ABOUT THIS TASK:
The whole listing, from first line to last: copy it exactly.

EXTRACTED DATA:
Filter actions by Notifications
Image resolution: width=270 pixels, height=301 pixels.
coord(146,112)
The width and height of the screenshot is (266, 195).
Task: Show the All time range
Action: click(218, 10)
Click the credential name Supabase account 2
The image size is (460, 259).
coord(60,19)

RESPONSE FOR THIS EXERCISE:
Filter actions by Notifications
Image resolution: width=270 pixels, height=301 pixels.
coord(146,112)
The width and height of the screenshot is (266, 195).
Task: Show the All time range
Action: click(218, 10)
Click the credential name Supabase account 2
The image size is (460, 259).
coord(60,19)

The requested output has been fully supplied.